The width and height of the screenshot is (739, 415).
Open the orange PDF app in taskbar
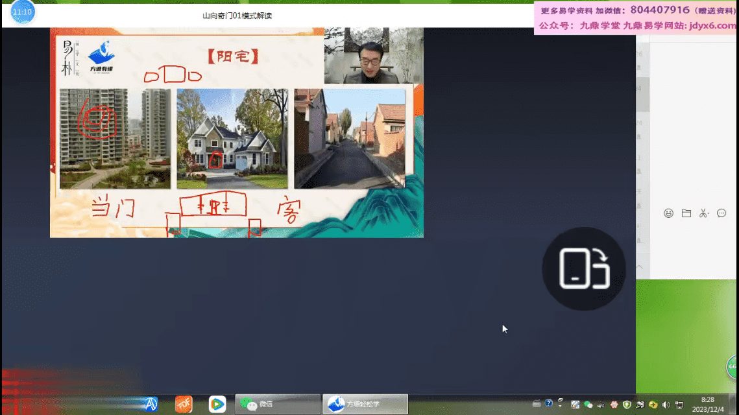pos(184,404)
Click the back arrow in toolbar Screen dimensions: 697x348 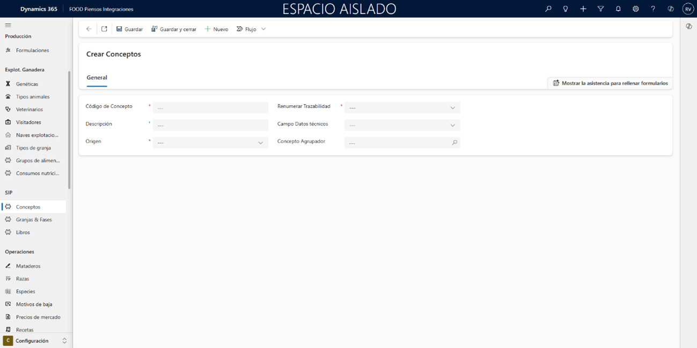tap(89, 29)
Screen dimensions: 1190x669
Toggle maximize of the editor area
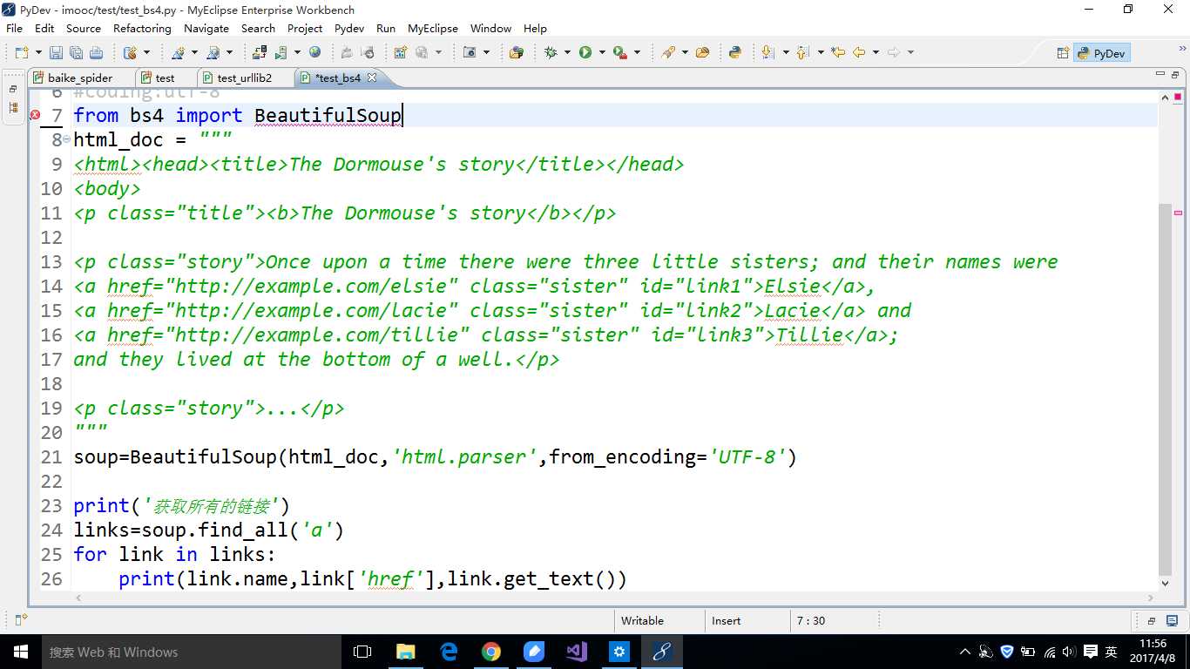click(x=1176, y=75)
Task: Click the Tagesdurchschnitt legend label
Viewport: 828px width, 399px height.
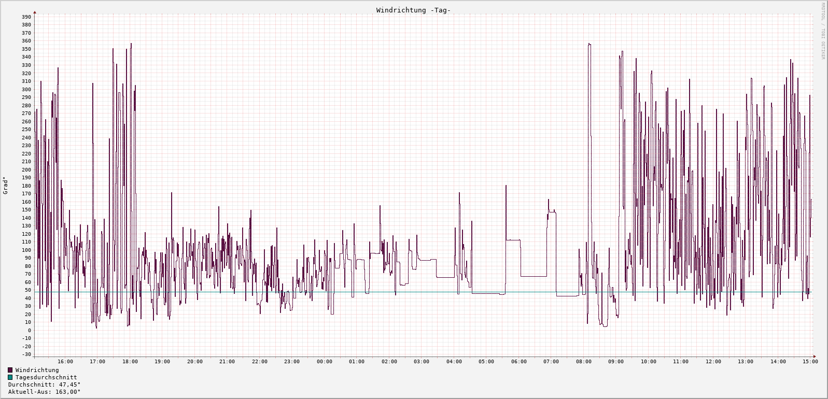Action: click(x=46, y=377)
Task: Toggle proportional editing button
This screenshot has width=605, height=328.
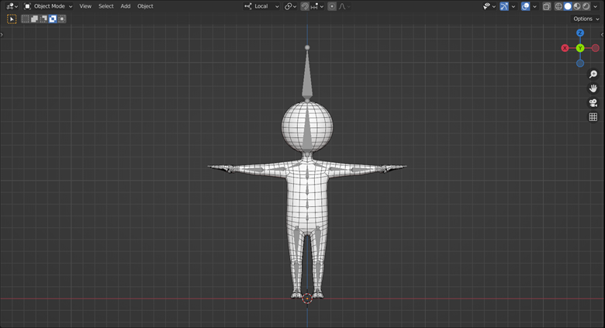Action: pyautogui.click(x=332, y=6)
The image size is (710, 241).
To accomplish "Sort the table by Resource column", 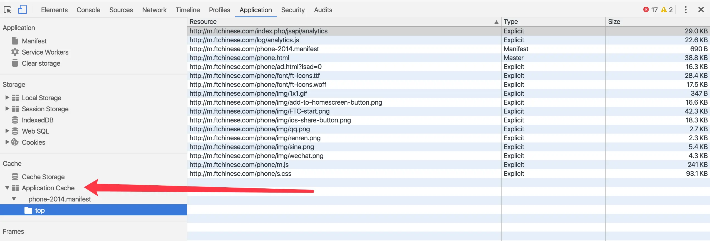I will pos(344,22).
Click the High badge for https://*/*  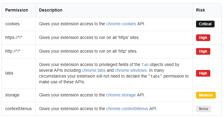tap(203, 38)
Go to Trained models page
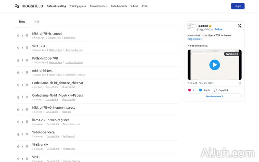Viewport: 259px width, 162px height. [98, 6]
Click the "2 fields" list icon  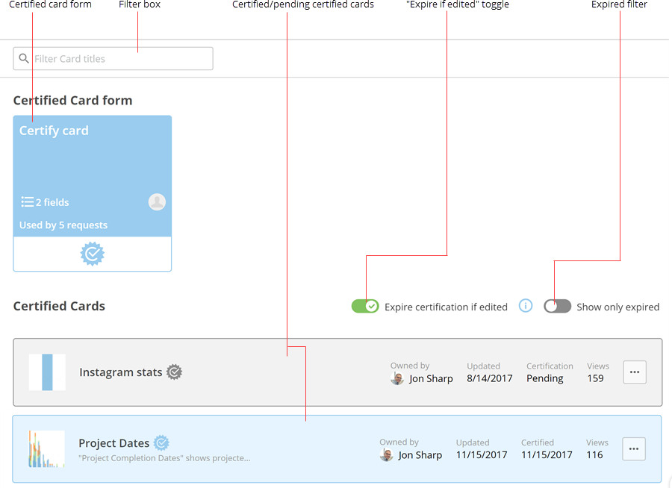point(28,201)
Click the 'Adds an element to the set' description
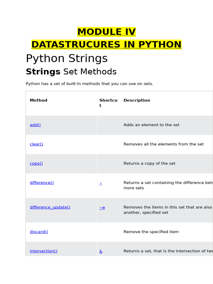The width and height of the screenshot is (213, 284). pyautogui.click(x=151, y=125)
______
Beginning with the line that contains "Toggle maximize of the editor area", write out the lines of the material above exactly, and end with the line that contains "The image size is (710, 241).". Omit the pictures.

■ ANSWER SECTION ■
Toggle maximize of the editor area
click(x=1176, y=75)
Task: Click the Tagesdurchschnitt legend label
Viewport: 828px width, 399px height.
Action: click(x=46, y=377)
Task: Toggle proportional editing button
This screenshot has width=605, height=328.
Action: pyautogui.click(x=332, y=6)
The image size is (710, 241).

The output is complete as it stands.